The law does not expect the directors or the senior management of a company to be experts in competition law. However, they should be aware of the basic rules, which will allow them to manage and avoid the risk of a competition law infringement.

It is pertinent to note that since offences under the Competition Act are not criminal in nature, the CCI may hold directors personally liable for offences committed by their corporations based solely on circumstantial or indirect evidence. There is, however, a silver lining. The Competition Act provides that directors and senior officers may avoid liability through a "due diligence defence". This would require them to demonstrate that an anti-competitive act occurred despite there being an appropriate competition law compliance programme in place, which consisted of proper controls and systems, or without their knowledge. The due diligence defence relies more on the process that the directors or senior officers followed than on the result.
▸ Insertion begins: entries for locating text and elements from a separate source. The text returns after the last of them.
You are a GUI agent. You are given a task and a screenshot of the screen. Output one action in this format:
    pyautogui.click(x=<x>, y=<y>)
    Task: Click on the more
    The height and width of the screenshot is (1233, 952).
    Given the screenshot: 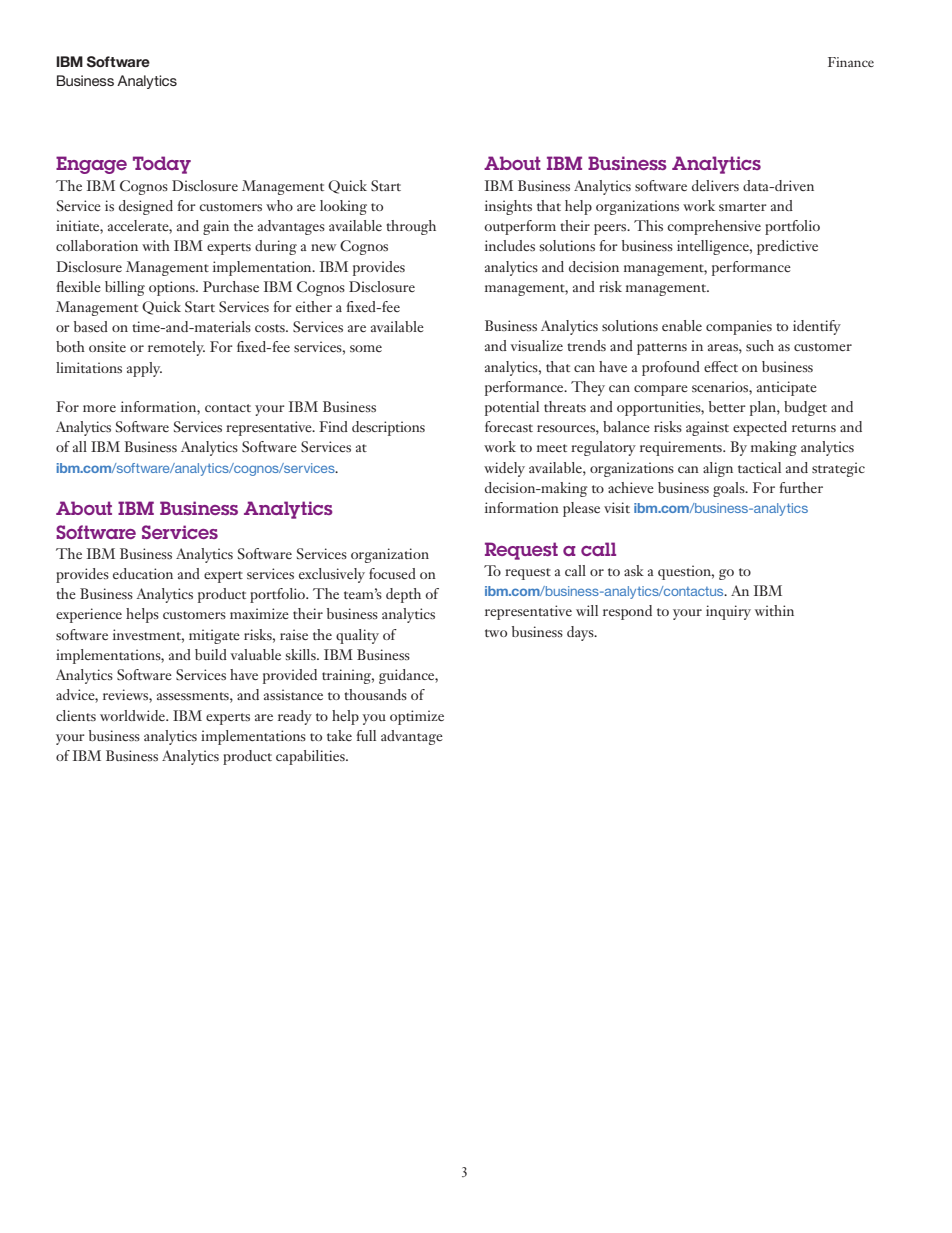 What is the action you would take?
    pyautogui.click(x=99, y=408)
Therefore, if the directors "inform" themselves before making a decision - for example, if they approve the merger of the company with a competitor after due discussions, asking the appropriate questions and seeking advice from experts - they may be able to use the due diligence defence to avoid personal liability, even if their decision produces results that contravene Indian competition law. The CCI would usually not second-guess the business judgement of a company's directors where they have followed the proper procedure in reaching their business decisions.

In the BCDA decision, the CCI did not have an opportunity to address the issue of personal liability of an independent director for the company's anti-competitive conduct, since the decision dealt with the anti-competitive conduct of a trade association that typically does not have any independent board members. In my opinion, executive directors are more likely to be held liable for anti-competitive acts of a company than independent directors because they usually have decision-making responsibilities and a supervisory role over the company's business on an ongoing basis. However, even an independent director may be held liable if s/he knowingly endorses an anti-competitive conduct of the company.